KGOZ
- Gallatin, Missouri; United States;
- Broadcast area: Northwest Missouri
- Frequency: 101.7 MHz
- Branding: Z 101.7

Programming
- Language: English
- Format: Country
- Affiliations: Dial Global motor racing network

Ownership
- Owner: Par Broadcast Group; (Par Broadcasting Company, Inc.);
- Sister stations: KTTN, KTTN-FM

History
- First air date: 1994

Technical information
- Licensing authority: FCC
- Facility ID: 51516
- Class: C3
- ERP: 15,000 watts
- HAAT: 129 meters (423 ft)
- Transmitter coordinates: 39°53′14″N 93°43′24″W﻿ / ﻿39.88722°N 93.72333°W

Links
- Public license information: Public file; LMS;
- Website: kgozfm.com

= KGOZ =

KGOZ (101.7 FM, "Z 101.7") is an American radio station licensed to serve Gallatin, the county seat of Daviess County, Missouri. The station, established in 1994, is owned by the Par Broadcast Group and the broadcast license is held by Par Broadcasting Company, Inc. The station's tower is located in northwestern Livingston County, Missouri, near the community of Lock Springs. The studios are located in Trenton, Missouri.

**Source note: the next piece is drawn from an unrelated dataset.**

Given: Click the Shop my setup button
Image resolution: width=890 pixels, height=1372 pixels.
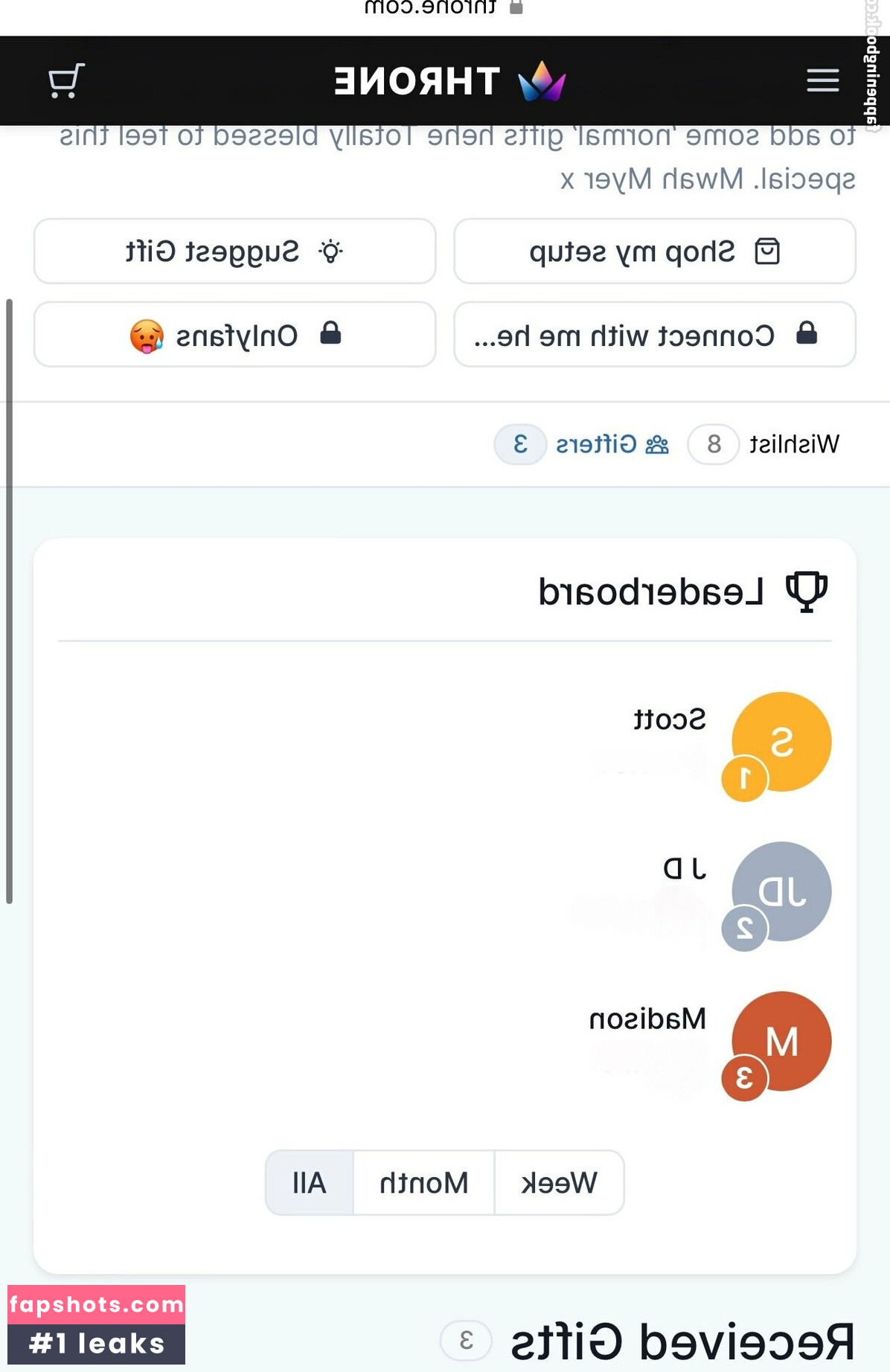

The station was assigned the call sign "KGOZ" by the Federal Communications Commission (FCC) on February 26, 1993.

==Programming==
KGOZ broadcasts a country music format to north central Missouri. KGOZ airs North Central Missouri College sports, including women's and men's basketball Region 16 games and selected baseball and softball games, in addition to selected high school sporting events, including being the home of Trenton High School football.